Lane 1 : SHSY-5Y (Human neuroblastoma cell line) Whole Cell Lysate
Lane 2 : SK N BE (Human neuroblastoma) Whole Cell Lysate
Lane 3 : PC12 (Rat adrenal pheochromocytoma cell line) Whole Cell Lysate
Lane 4 : HEK293 (Human embryonic kidney cell line) Whole Cell Lysate - Negative Control

Lysates/proteins at 10 µg per lane.

Secondary
All lanes : Goat Anti-Rabbit IgG H&L (HRP) (ab97051) at 1/10000 dilution

Developed using the ECL technique.

Performed under reducing conditions.

Predicted band size: 29 kDa
Observed band size: 34,36 kDa why is the actual band size different from the predicted?
Additional bands at: 110 kDa, 200 kDa, 70 kDa. We are unsure as to the identity of these extra bands.


Exposure time: 20 minutes


The predicted molecular weight of PHOX2A is 29 kDa (SwissProt), however we expect to observe a banding pattern around 36 kDa.

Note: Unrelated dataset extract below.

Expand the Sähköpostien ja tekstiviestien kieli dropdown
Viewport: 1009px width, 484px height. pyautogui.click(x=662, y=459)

Abcam welcomes customer feedback and would appreciate any comments regarding this product and the data presented above. Please note that HEK293 (lane 4) was used as a negative control for PHOX2A. This blot was produced using a 4-12% Bis-tris gel under the MES buffer system. The gel was run at 200V for 35 minutes before being transferred onto a Nitrocellulose membrane at 30V for 70 minutes. The membrane was then blocked for an hour using 5% Bovine Serum Albumin before being incubated with ab130121 overnight at 4°C. Antibody binding was detected using an anti-rabbit antibody conjugated to HRP, and visualised using ECL development solution.